Text —
....

That would increase under legislation proposed by Democrats Sen. Tiara Mack of Providence and Rep. Leonela Felix of Pawtucket in their respective chambers. Mack’s bill suggests a one-time increase, upping the minimum wage for tipped workers to $6.75 starting next year. Felix’s bill would gradually raise the minimum wage for tipped workers through 2031. At that point they would reach $15, what is now the standard minimum wage, after it increased a dollar on Jan. 1, 2025.
Mack told the Senate Committee that tipped workers are “an important class of people” in her district. “I represent tons of really great restaurants and tons of really great workers, but many of them, unless they are restaurant owners, have elected on their own to have a standard $15 minimum wage,” she said.
Neither idea wasn’t appetizing to the many restaurateurs who showed up at Wednesday’s hearings, some of whom relayed a sense of déjà vu at having testified on similar bills in the past.
“I’ve been testifying about this so long, it feels like Groundhog Day,” Bob Bacon, co-owner of Gregg’s Restaurants, told the Senate Committee on Labor and Gaming, which heard the tipping bill before the the House Committee on Labor tackled its chamber’s version
Bacon held up a printout of a dollar bill sliced into color-coded portions. For every $1 a customer spends, 64 cents goes to labor. Operating costs, supplies and other fees like credit card processing eat up much of the remaining profit. His business ultimately sees maybe three cents on every dollar.
“If I owned Texas Roadhouse and I was doing $700-$800 million a year, three cents on every dollar, I’d probably be pretty happy with that,” Bacon said.
But Bacon was asked to abandon the visual aid when retelling his testimony to the House’s labor committee about an hour later. Committee Chair Rep. Arthur Corvese, a North Providence Democrat who is deputy majority leader, said, “We do have a rule that bans that type of presentation.”
Bacon’s sentiment still came through. The restaurant business, he told both chambers, is not a gold mine but a copper mine, because, as he said, “We’re a business of pennies.”

Opposition from restaurant owners
That was an argument echoed by other business owners, like Bill Kitsilis, who owns Angelo’s Palace Pizza in Cumberland. The pizza shop proprietor had to leave before his chance to speak in the House, but he told senators his business would have to spend an extra $45,000 to $50,000 a year to cover every $1 increase in the minimum wage for servers.

....

Data on locating visible targets —

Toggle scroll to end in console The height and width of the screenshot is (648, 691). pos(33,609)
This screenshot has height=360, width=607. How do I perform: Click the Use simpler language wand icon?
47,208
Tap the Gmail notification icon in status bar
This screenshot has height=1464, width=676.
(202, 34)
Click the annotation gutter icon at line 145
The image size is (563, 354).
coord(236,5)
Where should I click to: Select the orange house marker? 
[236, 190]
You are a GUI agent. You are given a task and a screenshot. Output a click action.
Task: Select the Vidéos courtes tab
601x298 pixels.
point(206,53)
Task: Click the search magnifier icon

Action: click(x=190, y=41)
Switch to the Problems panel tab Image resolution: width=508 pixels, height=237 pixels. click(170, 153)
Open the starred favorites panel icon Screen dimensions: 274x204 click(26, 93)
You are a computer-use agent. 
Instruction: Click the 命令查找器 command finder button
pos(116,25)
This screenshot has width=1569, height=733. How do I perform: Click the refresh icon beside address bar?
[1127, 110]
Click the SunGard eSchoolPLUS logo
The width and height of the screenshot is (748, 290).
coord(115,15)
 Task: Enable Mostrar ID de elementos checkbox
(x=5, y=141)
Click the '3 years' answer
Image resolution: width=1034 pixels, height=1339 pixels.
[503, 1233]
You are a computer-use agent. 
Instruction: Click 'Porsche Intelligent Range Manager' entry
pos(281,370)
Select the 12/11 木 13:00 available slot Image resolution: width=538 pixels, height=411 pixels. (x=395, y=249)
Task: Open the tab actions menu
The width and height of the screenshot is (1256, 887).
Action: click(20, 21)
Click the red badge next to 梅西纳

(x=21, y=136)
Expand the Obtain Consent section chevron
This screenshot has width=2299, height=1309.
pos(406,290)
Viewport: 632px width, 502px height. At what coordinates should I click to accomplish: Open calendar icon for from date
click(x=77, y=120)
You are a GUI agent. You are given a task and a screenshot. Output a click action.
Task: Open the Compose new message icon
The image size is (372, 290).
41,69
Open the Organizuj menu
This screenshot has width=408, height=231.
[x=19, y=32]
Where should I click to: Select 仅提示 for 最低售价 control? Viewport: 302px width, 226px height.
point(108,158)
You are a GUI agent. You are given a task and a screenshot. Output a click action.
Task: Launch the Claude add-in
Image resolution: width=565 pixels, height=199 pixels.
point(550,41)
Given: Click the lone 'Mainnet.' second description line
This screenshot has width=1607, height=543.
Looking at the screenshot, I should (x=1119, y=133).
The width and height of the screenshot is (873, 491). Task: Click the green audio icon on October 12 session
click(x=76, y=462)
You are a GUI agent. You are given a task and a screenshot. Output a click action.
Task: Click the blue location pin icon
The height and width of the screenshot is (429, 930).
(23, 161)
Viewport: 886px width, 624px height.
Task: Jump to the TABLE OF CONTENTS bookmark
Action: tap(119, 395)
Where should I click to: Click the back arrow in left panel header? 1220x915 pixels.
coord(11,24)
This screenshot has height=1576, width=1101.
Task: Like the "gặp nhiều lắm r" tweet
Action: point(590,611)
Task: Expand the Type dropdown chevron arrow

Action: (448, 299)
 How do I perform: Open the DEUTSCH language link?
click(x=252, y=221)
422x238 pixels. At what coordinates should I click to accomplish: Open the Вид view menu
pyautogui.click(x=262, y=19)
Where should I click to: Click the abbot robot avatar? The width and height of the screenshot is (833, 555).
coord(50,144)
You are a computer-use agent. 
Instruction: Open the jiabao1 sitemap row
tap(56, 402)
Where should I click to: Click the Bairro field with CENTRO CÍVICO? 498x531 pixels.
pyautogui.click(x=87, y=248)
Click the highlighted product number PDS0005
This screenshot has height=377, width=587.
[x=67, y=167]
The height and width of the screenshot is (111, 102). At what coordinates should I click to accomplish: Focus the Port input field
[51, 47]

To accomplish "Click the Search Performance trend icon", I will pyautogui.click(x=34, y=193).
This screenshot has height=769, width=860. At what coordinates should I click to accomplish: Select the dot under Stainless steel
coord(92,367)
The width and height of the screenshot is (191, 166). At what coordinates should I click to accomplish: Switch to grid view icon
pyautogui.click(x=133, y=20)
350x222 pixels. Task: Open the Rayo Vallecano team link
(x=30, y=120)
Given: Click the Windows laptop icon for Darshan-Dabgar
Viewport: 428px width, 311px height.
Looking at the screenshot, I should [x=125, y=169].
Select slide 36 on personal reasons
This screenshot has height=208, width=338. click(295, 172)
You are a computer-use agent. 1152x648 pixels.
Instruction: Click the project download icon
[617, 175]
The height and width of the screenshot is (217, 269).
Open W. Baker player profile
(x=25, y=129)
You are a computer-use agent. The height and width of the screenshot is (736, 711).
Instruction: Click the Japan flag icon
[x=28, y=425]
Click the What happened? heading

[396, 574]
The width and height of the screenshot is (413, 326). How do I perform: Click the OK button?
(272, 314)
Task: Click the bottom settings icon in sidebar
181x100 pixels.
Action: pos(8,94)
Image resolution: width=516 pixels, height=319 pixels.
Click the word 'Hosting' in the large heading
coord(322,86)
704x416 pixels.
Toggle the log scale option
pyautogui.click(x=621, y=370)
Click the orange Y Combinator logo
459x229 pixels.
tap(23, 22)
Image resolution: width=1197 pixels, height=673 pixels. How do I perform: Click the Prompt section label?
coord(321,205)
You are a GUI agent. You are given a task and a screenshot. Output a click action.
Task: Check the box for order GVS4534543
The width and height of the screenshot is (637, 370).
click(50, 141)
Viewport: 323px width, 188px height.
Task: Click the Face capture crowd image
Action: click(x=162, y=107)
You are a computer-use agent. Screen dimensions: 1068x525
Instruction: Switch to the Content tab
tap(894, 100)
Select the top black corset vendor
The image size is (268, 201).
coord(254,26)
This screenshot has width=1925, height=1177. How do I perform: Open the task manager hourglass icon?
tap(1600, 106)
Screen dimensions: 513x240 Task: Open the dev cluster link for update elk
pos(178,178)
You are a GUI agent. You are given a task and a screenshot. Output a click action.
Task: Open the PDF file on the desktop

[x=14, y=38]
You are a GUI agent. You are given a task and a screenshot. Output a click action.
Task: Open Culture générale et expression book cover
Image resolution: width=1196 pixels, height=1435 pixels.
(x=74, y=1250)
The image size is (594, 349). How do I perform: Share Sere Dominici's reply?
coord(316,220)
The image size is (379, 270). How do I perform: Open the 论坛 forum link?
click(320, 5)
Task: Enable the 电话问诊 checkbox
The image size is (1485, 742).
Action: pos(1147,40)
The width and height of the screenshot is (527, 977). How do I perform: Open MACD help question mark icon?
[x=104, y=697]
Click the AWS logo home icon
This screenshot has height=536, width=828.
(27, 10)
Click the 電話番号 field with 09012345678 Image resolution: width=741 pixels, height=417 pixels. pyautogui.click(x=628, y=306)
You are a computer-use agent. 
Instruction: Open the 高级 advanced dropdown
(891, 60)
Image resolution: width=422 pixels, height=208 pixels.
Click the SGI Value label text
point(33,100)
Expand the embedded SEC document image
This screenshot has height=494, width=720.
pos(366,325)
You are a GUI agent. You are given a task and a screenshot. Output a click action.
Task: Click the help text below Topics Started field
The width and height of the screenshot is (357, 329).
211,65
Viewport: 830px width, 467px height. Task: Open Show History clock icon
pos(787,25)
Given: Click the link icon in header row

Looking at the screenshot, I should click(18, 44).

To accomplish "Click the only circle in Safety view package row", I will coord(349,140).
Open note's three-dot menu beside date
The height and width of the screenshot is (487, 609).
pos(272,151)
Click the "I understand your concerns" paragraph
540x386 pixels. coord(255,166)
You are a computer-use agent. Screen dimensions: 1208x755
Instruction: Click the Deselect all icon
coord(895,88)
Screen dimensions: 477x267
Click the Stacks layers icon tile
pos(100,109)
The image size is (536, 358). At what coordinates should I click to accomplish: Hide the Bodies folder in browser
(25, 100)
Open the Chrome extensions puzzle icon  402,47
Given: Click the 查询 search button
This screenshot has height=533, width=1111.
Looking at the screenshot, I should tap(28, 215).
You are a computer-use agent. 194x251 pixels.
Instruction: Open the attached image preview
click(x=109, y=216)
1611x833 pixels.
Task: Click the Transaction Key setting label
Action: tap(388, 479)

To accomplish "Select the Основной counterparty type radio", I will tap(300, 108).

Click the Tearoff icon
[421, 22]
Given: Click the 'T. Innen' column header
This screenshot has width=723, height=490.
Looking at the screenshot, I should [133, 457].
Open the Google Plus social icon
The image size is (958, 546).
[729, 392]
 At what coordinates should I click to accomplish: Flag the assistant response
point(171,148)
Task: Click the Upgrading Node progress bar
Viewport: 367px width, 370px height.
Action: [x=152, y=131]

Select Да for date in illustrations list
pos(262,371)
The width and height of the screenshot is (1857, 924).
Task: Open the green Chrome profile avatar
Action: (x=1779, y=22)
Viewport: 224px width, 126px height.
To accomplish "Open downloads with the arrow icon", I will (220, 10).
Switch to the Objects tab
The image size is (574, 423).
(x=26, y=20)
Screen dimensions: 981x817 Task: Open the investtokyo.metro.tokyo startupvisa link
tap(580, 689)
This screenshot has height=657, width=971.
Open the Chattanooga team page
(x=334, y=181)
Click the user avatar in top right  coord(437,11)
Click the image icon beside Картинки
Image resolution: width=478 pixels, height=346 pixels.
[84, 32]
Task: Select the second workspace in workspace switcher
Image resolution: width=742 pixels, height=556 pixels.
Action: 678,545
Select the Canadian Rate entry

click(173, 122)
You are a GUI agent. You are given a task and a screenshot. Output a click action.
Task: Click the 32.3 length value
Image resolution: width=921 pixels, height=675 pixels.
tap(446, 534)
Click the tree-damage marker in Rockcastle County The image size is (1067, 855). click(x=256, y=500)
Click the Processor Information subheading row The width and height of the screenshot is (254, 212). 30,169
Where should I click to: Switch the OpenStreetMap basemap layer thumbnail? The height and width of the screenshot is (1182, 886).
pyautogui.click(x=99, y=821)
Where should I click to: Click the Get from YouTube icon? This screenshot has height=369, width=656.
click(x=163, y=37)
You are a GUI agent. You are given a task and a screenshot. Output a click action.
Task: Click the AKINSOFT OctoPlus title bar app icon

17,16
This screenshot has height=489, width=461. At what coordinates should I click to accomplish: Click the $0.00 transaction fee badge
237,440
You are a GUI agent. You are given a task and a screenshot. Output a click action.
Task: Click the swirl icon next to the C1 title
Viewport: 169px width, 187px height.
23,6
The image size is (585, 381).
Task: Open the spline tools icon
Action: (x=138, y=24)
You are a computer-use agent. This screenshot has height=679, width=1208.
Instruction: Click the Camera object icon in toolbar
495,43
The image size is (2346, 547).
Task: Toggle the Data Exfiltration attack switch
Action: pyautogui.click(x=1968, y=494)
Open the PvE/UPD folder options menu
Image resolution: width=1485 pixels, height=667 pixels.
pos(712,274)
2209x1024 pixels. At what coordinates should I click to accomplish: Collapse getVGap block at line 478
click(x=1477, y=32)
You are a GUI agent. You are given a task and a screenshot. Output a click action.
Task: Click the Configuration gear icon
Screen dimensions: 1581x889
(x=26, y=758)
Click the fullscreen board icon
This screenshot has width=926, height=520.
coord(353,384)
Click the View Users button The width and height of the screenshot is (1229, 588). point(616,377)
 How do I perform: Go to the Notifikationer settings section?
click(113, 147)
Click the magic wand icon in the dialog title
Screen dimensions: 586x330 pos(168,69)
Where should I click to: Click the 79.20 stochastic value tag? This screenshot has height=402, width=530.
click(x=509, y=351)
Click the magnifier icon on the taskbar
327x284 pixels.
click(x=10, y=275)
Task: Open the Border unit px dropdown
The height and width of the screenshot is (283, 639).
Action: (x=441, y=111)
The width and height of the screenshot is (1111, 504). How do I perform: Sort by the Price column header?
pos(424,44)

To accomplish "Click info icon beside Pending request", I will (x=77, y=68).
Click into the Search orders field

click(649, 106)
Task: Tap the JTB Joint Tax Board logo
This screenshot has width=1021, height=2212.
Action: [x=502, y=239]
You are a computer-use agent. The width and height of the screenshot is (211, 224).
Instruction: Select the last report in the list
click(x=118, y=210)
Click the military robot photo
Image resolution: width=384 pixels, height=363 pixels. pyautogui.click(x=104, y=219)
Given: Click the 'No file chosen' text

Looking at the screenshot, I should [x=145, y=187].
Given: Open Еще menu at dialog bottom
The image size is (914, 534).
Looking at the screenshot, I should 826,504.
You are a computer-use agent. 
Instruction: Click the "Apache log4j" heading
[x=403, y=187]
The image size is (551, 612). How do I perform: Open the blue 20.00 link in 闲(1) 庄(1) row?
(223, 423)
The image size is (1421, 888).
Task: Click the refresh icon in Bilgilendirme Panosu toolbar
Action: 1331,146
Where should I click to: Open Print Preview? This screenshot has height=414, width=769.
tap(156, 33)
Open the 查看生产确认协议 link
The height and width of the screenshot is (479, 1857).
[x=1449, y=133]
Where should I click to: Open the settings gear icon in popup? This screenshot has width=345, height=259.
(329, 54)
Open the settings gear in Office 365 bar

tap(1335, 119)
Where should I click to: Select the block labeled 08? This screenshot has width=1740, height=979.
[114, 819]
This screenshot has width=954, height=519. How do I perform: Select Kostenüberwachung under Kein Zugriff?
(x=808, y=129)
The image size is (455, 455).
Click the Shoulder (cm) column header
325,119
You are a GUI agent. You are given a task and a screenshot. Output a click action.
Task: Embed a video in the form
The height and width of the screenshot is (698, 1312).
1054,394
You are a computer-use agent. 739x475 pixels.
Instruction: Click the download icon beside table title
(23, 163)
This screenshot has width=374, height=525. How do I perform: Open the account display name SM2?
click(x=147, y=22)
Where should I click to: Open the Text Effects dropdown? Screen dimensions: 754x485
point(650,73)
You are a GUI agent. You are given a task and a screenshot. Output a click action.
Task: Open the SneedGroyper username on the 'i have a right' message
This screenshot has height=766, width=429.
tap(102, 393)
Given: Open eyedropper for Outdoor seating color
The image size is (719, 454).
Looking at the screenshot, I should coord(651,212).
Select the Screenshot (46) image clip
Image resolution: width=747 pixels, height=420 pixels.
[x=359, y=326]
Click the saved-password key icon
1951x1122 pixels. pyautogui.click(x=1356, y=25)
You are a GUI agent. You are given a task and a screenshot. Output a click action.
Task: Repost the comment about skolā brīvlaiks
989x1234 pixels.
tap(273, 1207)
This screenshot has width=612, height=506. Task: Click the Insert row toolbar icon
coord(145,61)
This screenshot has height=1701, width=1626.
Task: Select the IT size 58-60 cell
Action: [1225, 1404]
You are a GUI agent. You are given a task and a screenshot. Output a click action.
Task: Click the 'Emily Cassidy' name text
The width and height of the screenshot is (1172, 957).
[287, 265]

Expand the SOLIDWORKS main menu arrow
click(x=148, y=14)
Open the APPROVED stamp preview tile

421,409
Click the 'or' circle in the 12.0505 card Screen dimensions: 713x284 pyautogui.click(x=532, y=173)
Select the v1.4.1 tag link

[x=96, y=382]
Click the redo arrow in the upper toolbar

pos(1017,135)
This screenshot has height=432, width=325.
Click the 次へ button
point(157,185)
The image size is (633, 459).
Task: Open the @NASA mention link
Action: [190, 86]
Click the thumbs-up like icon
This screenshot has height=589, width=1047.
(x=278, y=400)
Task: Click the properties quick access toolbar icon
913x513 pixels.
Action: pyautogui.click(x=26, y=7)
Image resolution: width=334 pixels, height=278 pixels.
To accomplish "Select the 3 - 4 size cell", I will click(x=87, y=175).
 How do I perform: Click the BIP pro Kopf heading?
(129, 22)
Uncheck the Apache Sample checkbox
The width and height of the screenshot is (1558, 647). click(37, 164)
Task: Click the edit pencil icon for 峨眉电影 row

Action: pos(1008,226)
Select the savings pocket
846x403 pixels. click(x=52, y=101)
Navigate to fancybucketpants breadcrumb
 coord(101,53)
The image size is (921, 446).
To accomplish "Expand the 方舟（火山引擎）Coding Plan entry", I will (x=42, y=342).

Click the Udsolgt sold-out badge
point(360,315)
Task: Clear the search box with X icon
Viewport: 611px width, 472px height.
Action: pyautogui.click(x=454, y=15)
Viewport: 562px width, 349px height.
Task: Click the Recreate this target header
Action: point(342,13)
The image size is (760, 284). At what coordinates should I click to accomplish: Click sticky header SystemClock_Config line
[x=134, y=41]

....

List of tasks —
#1 In the tipped-wage article, how many cents of each dollar a customer spends go to labor?
#2 Reproduce the tipped-wage article word for word, starting with "But Bacon was" and going on through "wage for servers.".

Worked answers —
#1 64 cents

#2
But Bacon was asked to abandon the visual aid when retelling his testimony to the House’s labor committee about an hour later. Committee Chair Rep. Arthur Corvese, a North Providence Democrat who is deputy majority leader, said, “We do have a rule that bans that type of presentation.”
Bacon’s sentiment still came through. The restaurant business, he told both chambers, is not a gold mine but a copper mine, because, as he said, “We’re a business of pennies.”

Opposition from restaurant owners
That was an argument echoed by other business owners, like Bill Kitsilis, who owns Angelo’s Palace Pizza in Cumberland. The pizza shop proprietor had to leave before his chance to speak in the House, but he told senators his business would have to spend an extra $45,000 to $50,000 a year to cover every $1 increase in the minimum wage for servers.